Municipality Finance reported that investor demand for its first dollar offering of the year was “phenomenal from the beginning and resulted in an all-time record order book of USD 4.4 billon.”

The agency also said the bond is its largest dollar issuance since 2021, and it considers the results impressive, “considering the busy primary market.”

In a January investor presentation, the Aa1/AA+-rated Finnish agency said it plans for €6 billion of long-term funding in euro and dollar benchmarks with a total of €10 billion expected in 2024 through other public markets and private placements.

Busy corporate pipeline

The heavy supply in the SSA markets comes in tandem with the boom in corporate deal action so far in 2024.

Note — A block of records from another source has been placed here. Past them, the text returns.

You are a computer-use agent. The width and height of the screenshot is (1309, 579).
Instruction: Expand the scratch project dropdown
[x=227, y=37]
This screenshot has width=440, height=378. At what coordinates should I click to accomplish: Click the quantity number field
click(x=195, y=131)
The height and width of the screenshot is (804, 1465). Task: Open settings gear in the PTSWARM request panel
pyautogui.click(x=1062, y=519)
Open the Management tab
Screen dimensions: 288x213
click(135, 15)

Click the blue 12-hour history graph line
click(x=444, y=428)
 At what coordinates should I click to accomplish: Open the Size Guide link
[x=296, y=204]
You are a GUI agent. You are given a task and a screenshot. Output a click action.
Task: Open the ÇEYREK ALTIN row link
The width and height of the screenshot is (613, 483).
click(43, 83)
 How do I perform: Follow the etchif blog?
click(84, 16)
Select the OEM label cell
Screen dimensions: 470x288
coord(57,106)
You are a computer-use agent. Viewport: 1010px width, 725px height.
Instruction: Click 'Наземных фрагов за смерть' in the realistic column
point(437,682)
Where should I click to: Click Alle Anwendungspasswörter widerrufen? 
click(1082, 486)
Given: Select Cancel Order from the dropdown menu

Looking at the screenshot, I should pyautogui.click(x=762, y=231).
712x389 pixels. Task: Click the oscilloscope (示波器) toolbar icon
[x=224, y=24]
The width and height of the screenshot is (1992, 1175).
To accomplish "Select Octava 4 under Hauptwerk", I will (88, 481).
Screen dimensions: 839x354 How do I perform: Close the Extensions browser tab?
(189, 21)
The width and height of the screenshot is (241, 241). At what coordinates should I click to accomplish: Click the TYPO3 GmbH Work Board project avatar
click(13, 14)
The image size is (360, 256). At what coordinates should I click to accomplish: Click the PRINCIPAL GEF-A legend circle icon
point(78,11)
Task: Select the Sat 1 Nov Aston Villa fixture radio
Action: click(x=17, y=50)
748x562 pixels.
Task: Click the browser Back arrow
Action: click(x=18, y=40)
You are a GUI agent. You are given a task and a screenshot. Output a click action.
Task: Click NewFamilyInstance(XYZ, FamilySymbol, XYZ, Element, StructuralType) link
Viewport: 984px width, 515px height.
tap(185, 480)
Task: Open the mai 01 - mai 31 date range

Ashtead Capital Inc.’s $850 million offering of 5.8% senior notes due 2034 (Baa3/BBB-/BBB) on Thursday not only came over 35 bps tighter than initial talk, the issue priced 5 bps tighter than guidance that had been set on the nose at Treasuries plus 177 bps, a source said.

Looking ahead to the Jan. 29 week, high-grade primary action is expected to be mostly front-loaded ahead of the Federal Reserve’s rate decision on Wednesday.

“It looks like it’s still going to be a pretty robust issuance calendar,” an informed source said of the deal line-up.

Several corporate high-grade deals are anticipated to print on Monday.

Berkshire Hathaway Energy. Co. subsidiary Northern Natural Gas Co. (A2/A-) wrapped a roadshow on Friday for an expected Rule 144A and Regulation offering of dollar notes, a source said.

No rate changes are expected by the Fed at the first monetary policy meeting of 2024, sources reported.

Meanwhile, Treasury yields are expected to decline this year, especially on the short end, a source said.

“The yield curve is expected to drop and get steeper,” the source said.

The benchmark 10-year note yield, hanging in the 4.13% area over the week, is forecast to hit 3.79% by the end of the year.

High-grade paper likely will feel the impact.

“I would assume spreads will widen as rates drop,” the market source said. “There’s not a lot of spread between corporate bonds and government bonds right now. At least initially as yields drop, the bonds will widen.”

ETF inflows lower

The investment-grade market saw a “big inflow” this week of $1.2 billion, while the junk space posted small inflows, a source reported.

In high-grade bond funds and ETFs, including corporates, agencies, mortgages and Treasuries, inflows climbed to $3.86 billion in the week ended Wednesday from $3.49 billion in the prior week, according to a BofA Securities note released Friday.

Inflows remained strong in funds and ETFs.

Investment-grade ETF inflows were lower at $2.02 billion, compared to $2.43 billion in the prior week, while fund inflows increased to $1.83 billion this week from $1.06 billion a week ago.